Stated goal: Put the material from its start through the line containing "coord(24,529)" into a two-column CSV with the headers request_text and answer, one row per request. Quote each field, replace line breaks with spaces, and omit the pictures.

Element and text location data:
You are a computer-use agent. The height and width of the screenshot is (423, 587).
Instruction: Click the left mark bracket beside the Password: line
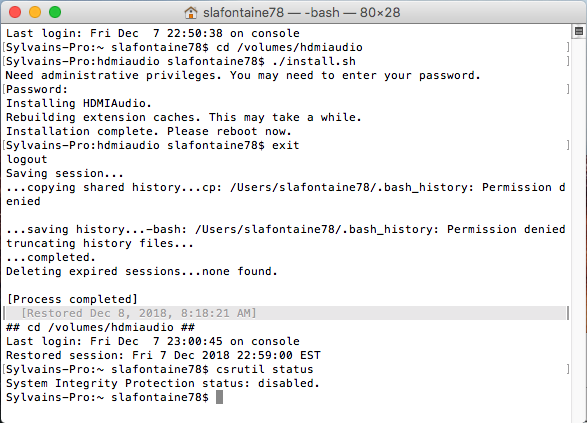click(4, 89)
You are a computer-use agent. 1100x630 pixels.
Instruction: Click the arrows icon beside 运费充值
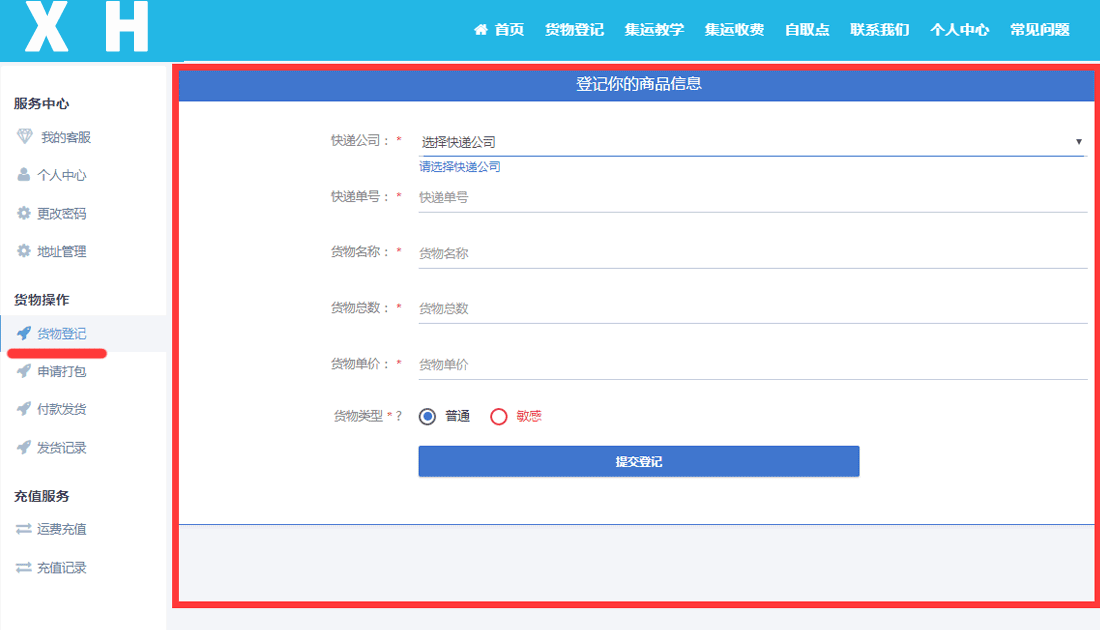coord(24,529)
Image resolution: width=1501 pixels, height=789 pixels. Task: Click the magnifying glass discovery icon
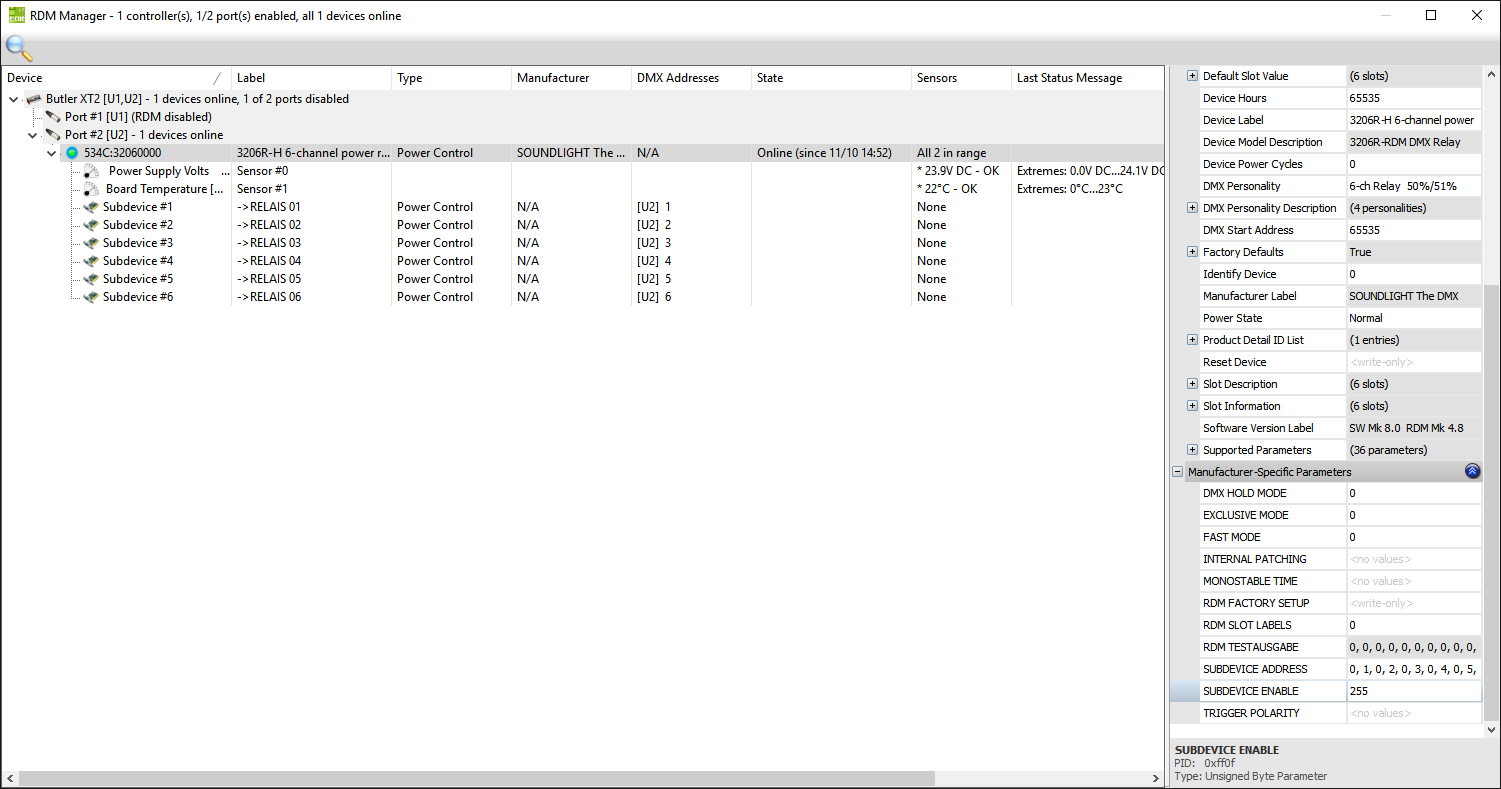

Answer to this task:
request_text,answer
"You are a computer-use agent. The height and width of the screenshot is (423, 587). Instruction: Click the left mark bracket beside the Password: line","click(4, 89)"
"You are a computer-use agent. 1100x630 pixels. Instruction: Click the arrows icon beside 运费充值","coord(24,529)"